Pre-clinical studies have explored multiple areas of application. The largest effort has focused on palliative care in the oncology setting, as it was postulated that palifermin could protect tissues from the harmful effects of chemoradiotherapy regimens, thus limiting the toxicities associated with their use, such as mucositis, xerostomia and diarrhoea. The advantages of pursuing such a course were obvious as the timing of palifermin treatment relative to the toxic exposure could be readily controlled. This was particularly appropriate as the beneficial effects of palifermin typically are most pronounced when it is administered prior to the noxious agent. Other studies have tested the effects of palifermin in the context of acute organ injury such as ALI. Clearly, in these applications, palifermin cannot be administered before injury occurs, and so the strategy is dependent upon the ability of palifermin to limit the extent of tissue damage after injury and/or to accelerate repair processes. Pre-clinical studies suggest that palifermin might have utility as a biodefense therapeutic for public and/or emergency personnel to mitigate radiation syndromes in situations when radioactive material has been released.

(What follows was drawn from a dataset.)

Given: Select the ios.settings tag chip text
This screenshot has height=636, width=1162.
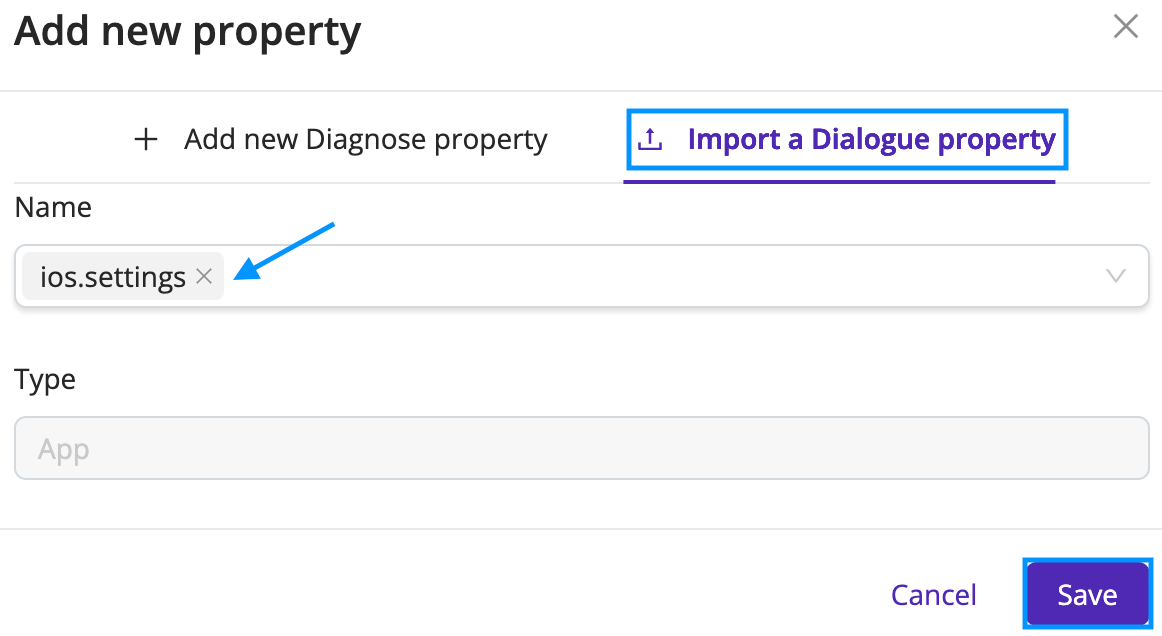Looking at the screenshot, I should pyautogui.click(x=113, y=277).
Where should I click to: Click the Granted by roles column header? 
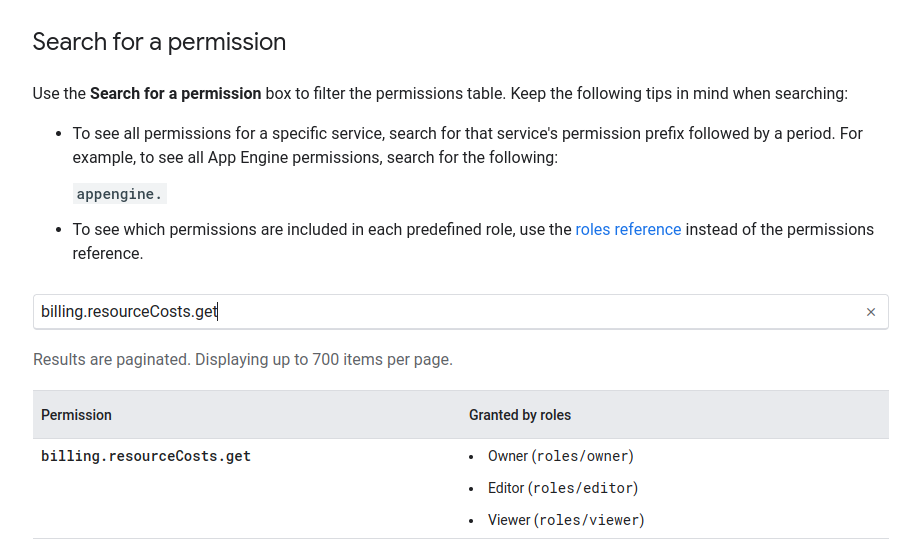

In some cases, pre-clinical studies have provided important new insights into KGF function, and in doing so have suggested new avenues of investigation to be pursued. For example, it was originally proposed that palifermin might limit GVHD by reducing injury to the GI tract that results from chemoradiotherapy conditioning regimens prior to BMT. While several BMT models demonstrated a beneficial role for palifermin in reducing GVHD, subsequent studies indicated an immunomodulatory mechanism of palifermin that is in addition to, and independent of, its ability to limit the damage to epithelial tissues caused by conditioning regimens.

The accepted paradigm of KGF functioning as a mesenchymal mediator of epithelial growth and regeneration was challenged by the observations that KGF family members act as pre-synaptic organizing molecules. The differential formation of excitatory (glutamate-mediated) and inhibitory (GABA-mediated) synapses is critical for normal brain function, and an imbalance of these synapses may play a role in the pathogenesis of various neurological disorders associated with abnormal synapse formation such as epilepsy, autism, schizophrenia and Tourette's syndrome. These studies demonstrate an unexpected new area for potential clinical development of palifermin.

The results described in this review document the remarkable ability of palifermin to protect or facilitate the repair of many different epithelial tissues following injury in pre-clinical models. The goal of such studies was to provide supporting evidence for efficacy in corresponding clinical situations. The accompanying article in this series reviews current information about palifermin use in a number of clinical trials primarily involving palliative care in the cancer setting. While the findings of some clinical trials have borne out the positive results from pre-clinical studies, others have been less convincing (see accompanying review article in this series). Such inconsistencies between pre-clinical models and clinical studies probably reflect inherent differences between animal and human biology, as well as sub-optimal dosing regimens that will require further adjustment. Furthermore, palifermin might be used in combination with other pharmaceutical agents in a particular setting to maximize its beneficial effects. Nonetheless, animal models have been invaluable in demonstrating the pharmaceutical potential of palifermin, and will likely continue to be of considerable importance in promoting further clinical development.

Conflicts of interest

As a co-inventor on patents pertaining to KGF, PWF has a financial interest in its commercial development. DFM has received consultancy fees and served on advisory boards for GlaxoSmithKline for ALI. DFM and MC have received an academic grant from the Northern Ireland Public Health Agency Research and Development Division to undertake a clinical trial to investigate Kpalifermin in ALI. Palifermin is provided as a gift by Swedish Orphan Biovitrum AB for this study. CLF does not have any conflicts of interest.